Sealing Materials for Use in Vacuum at High Temperatures

These materials retain favorable handling properties in vacuum for usefully long times.

Sealing materials that can be applied and left in place in vacuum over a wide range of temperatures (especially temperatures of a few thousand degrees Celsius) have been conceived and investigated for potential utility in repairing thermal-protection tiles on the space shuttles in orbit before returning to Earth. These materials are also adaptable to numerous terrestrial applications that involve vacuum processing and/or repair of structures that must withstand high temperatures. These materials can be formulated to have mechanical handling characteristics ranging from almost freely flowing liquid- like consistency through paste-like consistency to stiff putty-like consistency, and to retain these characteristics in vacuum until heated to high curing temperatures.

A sealing material of this type can be formulated to be used in any of several different ways — for example, to be impregnated into a high-temperature-fabric patch, impregnated into a high-temperature-fabric gasket for sealing a patch, applied under a patch, or applied alone in the manner of putty or wallboard compound. The sealing material must be formulated to be compatible with, and adhere to, the structural material(s) to be repaired. In general, the material consists of a vacuum-compatible liquid containing one or more dissolved compound(s) and/or mixed with suspended solid particles.

Depending on the intended application, the liquid can be chosen to be of a compound that can remain in place in vacuum for a time long enough to be useful, and/or to evaporate or decompose in a controlled way to leave a useful solid residue behind. The evaporation rate is determined by proper choice of vapor pressure, application of heat, and/or application of ultraviolet light or other optical radiation. The liquid chosen for the original space shuttle application is a commercial silicone vacuum-pump oil.

The solids are chosen to contribute desired properties to the residue.
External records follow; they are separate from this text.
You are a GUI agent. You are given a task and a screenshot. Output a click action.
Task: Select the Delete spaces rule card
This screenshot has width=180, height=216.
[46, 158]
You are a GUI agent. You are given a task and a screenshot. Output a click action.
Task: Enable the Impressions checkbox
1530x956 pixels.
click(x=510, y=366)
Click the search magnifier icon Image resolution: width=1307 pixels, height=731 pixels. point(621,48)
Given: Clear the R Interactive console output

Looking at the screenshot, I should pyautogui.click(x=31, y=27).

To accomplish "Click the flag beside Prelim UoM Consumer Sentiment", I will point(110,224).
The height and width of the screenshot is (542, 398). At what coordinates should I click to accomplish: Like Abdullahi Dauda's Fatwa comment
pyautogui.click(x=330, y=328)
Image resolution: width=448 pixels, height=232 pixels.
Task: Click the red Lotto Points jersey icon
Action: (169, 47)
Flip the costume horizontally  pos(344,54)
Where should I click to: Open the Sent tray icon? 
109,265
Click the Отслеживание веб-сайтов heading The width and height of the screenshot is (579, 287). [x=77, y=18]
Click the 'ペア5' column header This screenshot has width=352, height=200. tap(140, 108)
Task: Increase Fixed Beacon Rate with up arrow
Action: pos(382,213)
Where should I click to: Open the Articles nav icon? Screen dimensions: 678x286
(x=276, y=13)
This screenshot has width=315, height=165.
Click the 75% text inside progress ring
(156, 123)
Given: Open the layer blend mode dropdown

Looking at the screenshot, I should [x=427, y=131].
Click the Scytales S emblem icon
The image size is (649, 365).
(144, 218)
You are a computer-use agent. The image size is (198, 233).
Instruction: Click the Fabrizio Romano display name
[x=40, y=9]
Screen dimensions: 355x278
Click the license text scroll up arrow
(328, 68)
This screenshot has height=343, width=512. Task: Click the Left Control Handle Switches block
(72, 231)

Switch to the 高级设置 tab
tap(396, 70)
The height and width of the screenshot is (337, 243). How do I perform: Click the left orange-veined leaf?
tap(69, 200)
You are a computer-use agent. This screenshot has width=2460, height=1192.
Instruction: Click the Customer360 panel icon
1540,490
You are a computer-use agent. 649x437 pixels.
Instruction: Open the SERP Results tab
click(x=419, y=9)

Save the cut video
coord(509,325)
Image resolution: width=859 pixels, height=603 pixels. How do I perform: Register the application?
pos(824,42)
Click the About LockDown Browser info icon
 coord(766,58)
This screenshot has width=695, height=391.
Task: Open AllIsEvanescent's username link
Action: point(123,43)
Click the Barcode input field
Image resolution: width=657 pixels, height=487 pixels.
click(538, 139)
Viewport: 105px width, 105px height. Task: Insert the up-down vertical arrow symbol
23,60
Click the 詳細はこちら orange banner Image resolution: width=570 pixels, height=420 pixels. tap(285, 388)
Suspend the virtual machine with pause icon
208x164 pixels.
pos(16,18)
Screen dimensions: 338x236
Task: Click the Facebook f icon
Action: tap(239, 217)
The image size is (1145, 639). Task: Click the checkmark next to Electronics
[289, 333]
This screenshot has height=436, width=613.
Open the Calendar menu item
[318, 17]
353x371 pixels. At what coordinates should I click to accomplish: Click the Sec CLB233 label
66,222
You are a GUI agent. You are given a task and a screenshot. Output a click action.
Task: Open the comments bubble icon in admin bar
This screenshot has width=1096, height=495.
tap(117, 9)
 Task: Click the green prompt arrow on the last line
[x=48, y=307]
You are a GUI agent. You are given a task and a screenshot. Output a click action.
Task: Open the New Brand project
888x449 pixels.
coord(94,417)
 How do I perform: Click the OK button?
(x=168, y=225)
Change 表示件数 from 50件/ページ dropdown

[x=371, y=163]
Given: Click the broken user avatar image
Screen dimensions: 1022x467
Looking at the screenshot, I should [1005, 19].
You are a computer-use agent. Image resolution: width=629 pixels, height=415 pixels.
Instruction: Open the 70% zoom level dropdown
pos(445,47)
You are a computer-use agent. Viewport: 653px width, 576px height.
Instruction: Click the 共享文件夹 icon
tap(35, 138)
The solids can be obtained in the form of fine powders prior to suspension and/or dissolution in the liquid; alternatively or in addition, solid particles can be generated from chemical reactions as the liquid evaporates and/or decomposes. The relative amounts of solid and liquid are chosen to obtain the desired consistency. The liquid and solids are mixed thoroughly in air at room temperature. To prevent bubbling, foaming, and swelling during application in vacuum, the mixture must be degassed by heating in a vacuum oven at a temperature of 90 °C for at least 4 hours, then stored, until use, in a water- and gas-impermeable container.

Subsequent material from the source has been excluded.